§ Exercise directions
Copy the data below in full, exactly as it appears.

(Working data begins)

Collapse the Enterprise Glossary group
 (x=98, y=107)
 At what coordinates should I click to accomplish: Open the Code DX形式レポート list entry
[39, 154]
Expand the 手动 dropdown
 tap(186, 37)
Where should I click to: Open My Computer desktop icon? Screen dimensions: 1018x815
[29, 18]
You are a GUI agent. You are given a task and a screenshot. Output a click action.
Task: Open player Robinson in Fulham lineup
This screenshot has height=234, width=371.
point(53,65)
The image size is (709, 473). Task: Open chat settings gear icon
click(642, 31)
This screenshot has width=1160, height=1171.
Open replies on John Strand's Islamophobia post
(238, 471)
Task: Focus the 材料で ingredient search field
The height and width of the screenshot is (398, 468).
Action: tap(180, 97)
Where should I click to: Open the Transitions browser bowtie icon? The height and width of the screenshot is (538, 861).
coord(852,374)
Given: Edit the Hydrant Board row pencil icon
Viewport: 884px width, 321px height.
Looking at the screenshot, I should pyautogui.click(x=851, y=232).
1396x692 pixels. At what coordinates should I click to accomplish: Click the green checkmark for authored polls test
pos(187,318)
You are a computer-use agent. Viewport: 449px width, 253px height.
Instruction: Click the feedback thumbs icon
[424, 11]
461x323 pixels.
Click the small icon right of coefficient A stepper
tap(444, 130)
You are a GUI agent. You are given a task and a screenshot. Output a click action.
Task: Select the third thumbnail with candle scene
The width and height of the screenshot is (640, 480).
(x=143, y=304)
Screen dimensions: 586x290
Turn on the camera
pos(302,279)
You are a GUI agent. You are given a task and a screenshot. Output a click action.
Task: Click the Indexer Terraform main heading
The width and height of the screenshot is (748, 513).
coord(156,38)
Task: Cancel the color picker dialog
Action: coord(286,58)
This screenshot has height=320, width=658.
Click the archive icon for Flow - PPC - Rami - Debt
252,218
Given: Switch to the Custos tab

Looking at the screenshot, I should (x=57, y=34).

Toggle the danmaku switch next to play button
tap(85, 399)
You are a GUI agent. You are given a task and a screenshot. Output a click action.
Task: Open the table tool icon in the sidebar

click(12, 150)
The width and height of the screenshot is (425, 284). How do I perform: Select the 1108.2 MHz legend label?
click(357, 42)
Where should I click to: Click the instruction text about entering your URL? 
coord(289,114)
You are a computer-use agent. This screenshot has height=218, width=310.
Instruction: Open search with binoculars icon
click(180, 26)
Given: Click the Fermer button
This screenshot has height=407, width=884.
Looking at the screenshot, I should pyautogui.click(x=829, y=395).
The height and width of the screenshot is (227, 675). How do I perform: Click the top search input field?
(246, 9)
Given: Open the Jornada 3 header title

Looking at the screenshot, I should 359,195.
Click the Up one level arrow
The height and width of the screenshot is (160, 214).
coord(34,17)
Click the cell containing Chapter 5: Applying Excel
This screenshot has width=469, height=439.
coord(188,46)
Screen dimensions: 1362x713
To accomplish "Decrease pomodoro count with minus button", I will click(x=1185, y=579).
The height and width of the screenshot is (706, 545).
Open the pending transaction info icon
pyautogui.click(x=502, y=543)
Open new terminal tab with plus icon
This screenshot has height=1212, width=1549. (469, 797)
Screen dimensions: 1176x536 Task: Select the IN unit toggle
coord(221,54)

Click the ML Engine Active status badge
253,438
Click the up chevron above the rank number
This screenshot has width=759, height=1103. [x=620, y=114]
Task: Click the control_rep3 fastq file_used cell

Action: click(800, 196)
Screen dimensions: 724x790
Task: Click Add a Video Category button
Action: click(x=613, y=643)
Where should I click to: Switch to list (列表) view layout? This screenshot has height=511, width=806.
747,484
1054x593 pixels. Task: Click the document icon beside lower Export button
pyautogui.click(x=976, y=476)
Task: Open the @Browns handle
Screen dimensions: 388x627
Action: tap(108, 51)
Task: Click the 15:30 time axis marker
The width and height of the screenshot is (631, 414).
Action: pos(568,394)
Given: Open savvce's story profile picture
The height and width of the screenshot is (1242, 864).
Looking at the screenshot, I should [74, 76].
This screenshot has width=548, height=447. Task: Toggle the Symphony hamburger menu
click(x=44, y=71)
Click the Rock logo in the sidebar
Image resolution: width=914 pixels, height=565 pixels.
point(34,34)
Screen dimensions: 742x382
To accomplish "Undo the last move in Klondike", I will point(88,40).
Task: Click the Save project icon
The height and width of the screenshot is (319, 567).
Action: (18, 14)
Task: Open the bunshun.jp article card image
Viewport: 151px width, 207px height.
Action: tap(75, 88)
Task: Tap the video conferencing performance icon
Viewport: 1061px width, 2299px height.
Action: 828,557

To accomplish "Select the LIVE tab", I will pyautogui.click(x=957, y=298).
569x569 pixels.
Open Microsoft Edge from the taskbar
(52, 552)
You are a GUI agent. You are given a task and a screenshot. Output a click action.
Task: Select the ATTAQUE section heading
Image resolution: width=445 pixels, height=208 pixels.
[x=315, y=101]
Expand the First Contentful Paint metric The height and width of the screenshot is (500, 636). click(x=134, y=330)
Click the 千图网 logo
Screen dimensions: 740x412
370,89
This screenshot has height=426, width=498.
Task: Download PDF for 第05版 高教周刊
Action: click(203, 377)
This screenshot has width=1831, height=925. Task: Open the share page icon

(Working data ends)

§ Reply to the task
Collapse the Enterprise Glossary group
 (x=98, y=107)
 At what coordinates should I click to accomplish: Open the Code DX形式レポート list entry
[39, 154]
Expand the 手动 dropdown
 tap(186, 37)
Where should I click to: Open My Computer desktop icon? Screen dimensions: 1018x815
[29, 18]
You are a GUI agent. You are given a task and a screenshot. Output a click action.
Task: Open player Robinson in Fulham lineup
This screenshot has height=234, width=371.
point(53,65)
The image size is (709, 473). Task: Open chat settings gear icon
click(642, 31)
This screenshot has width=1160, height=1171.
Open replies on John Strand's Islamophobia post
(238, 471)
Task: Focus the 材料で ingredient search field
The height and width of the screenshot is (398, 468).
Action: tap(180, 97)
Where should I click to: Open the Transitions browser bowtie icon? The height and width of the screenshot is (538, 861).
coord(852,374)
Given: Edit the Hydrant Board row pencil icon
Viewport: 884px width, 321px height.
Looking at the screenshot, I should pyautogui.click(x=851, y=232).
1396x692 pixels. At what coordinates should I click to accomplish: Click the green checkmark for authored polls test
pos(187,318)
You are a computer-use agent. Viewport: 449px width, 253px height.
Instruction: Click the feedback thumbs icon
[424, 11]
461x323 pixels.
Click the small icon right of coefficient A stepper
tap(444, 130)
You are a GUI agent. You are given a task and a screenshot. Output a click action.
Task: Select the third thumbnail with candle scene
The width and height of the screenshot is (640, 480).
(x=143, y=304)
Screen dimensions: 586x290
Turn on the camera
pos(302,279)
You are a GUI agent. You are given a task and a screenshot. Output a click action.
Task: Click the Indexer Terraform main heading
The width and height of the screenshot is (748, 513).
coord(156,38)
Task: Cancel the color picker dialog
Action: coord(286,58)
This screenshot has height=320, width=658.
Click the archive icon for Flow - PPC - Rami - Debt
252,218
Given: Switch to the Custos tab

Looking at the screenshot, I should (x=57, y=34).

Toggle the danmaku switch next to play button
tap(85, 399)
You are a GUI agent. You are given a task and a screenshot. Output a click action.
Task: Open the table tool icon in the sidebar

click(12, 150)
The width and height of the screenshot is (425, 284). How do I perform: Select the 1108.2 MHz legend label?
click(357, 42)
Where should I click to: Click the instruction text about entering your URL? 
coord(289,114)
You are a computer-use agent. This screenshot has height=218, width=310.
Instruction: Open search with binoculars icon
click(180, 26)
Given: Click the Fermer button
This screenshot has height=407, width=884.
Looking at the screenshot, I should pyautogui.click(x=829, y=395).
The height and width of the screenshot is (227, 675). How do I perform: Click the top search input field?
(246, 9)
Given: Open the Jornada 3 header title

Looking at the screenshot, I should 359,195.
Click the Up one level arrow
The height and width of the screenshot is (160, 214).
coord(34,17)
Click the cell containing Chapter 5: Applying Excel
This screenshot has width=469, height=439.
coord(188,46)
Screen dimensions: 1362x713
To accomplish "Decrease pomodoro count with minus button", I will click(x=1185, y=579).
The height and width of the screenshot is (706, 545).
Open the pending transaction info icon
pyautogui.click(x=502, y=543)
Open new terminal tab with plus icon
This screenshot has height=1212, width=1549. (469, 797)
Screen dimensions: 1176x536 Task: Select the IN unit toggle
coord(221,54)

Click the ML Engine Active status badge
253,438
Click the up chevron above the rank number
This screenshot has width=759, height=1103. [x=620, y=114]
Task: Click the control_rep3 fastq file_used cell

Action: click(800, 196)
Screen dimensions: 724x790
Task: Click Add a Video Category button
Action: click(x=613, y=643)
Where should I click to: Switch to list (列表) view layout? This screenshot has height=511, width=806.
747,484
1054x593 pixels. Task: Click the document icon beside lower Export button
pyautogui.click(x=976, y=476)
Task: Open the @Browns handle
Screen dimensions: 388x627
Action: tap(108, 51)
Task: Click the 15:30 time axis marker
The width and height of the screenshot is (631, 414).
Action: pos(568,394)
Given: Open savvce's story profile picture
The height and width of the screenshot is (1242, 864).
Looking at the screenshot, I should [74, 76].
This screenshot has width=548, height=447. Task: Toggle the Symphony hamburger menu
click(x=44, y=71)
Click the Rock logo in the sidebar
Image resolution: width=914 pixels, height=565 pixels.
point(34,34)
Screen dimensions: 742x382
To accomplish "Undo the last move in Klondike", I will point(88,40).
Task: Click the Save project icon
The height and width of the screenshot is (319, 567).
Action: (18, 14)
Task: Open the bunshun.jp article card image
Viewport: 151px width, 207px height.
Action: tap(75, 88)
Task: Tap the video conferencing performance icon
Viewport: 1061px width, 2299px height.
Action: 828,557

To accomplish "Select the LIVE tab", I will pyautogui.click(x=957, y=298).
569x569 pixels.
Open Microsoft Edge from the taskbar
(52, 552)
You are a GUI agent. You are given a task and a screenshot. Output a click action.
Task: Select the ATTAQUE section heading
Image resolution: width=445 pixels, height=208 pixels.
[x=315, y=101]
Expand the First Contentful Paint metric The height and width of the screenshot is (500, 636). click(x=134, y=330)
Click the 千图网 logo
Screen dimensions: 740x412
370,89
This screenshot has height=426, width=498.
Task: Download PDF for 第05版 高教周刊
Action: click(203, 377)
This screenshot has width=1831, height=925. Task: Open the share page icon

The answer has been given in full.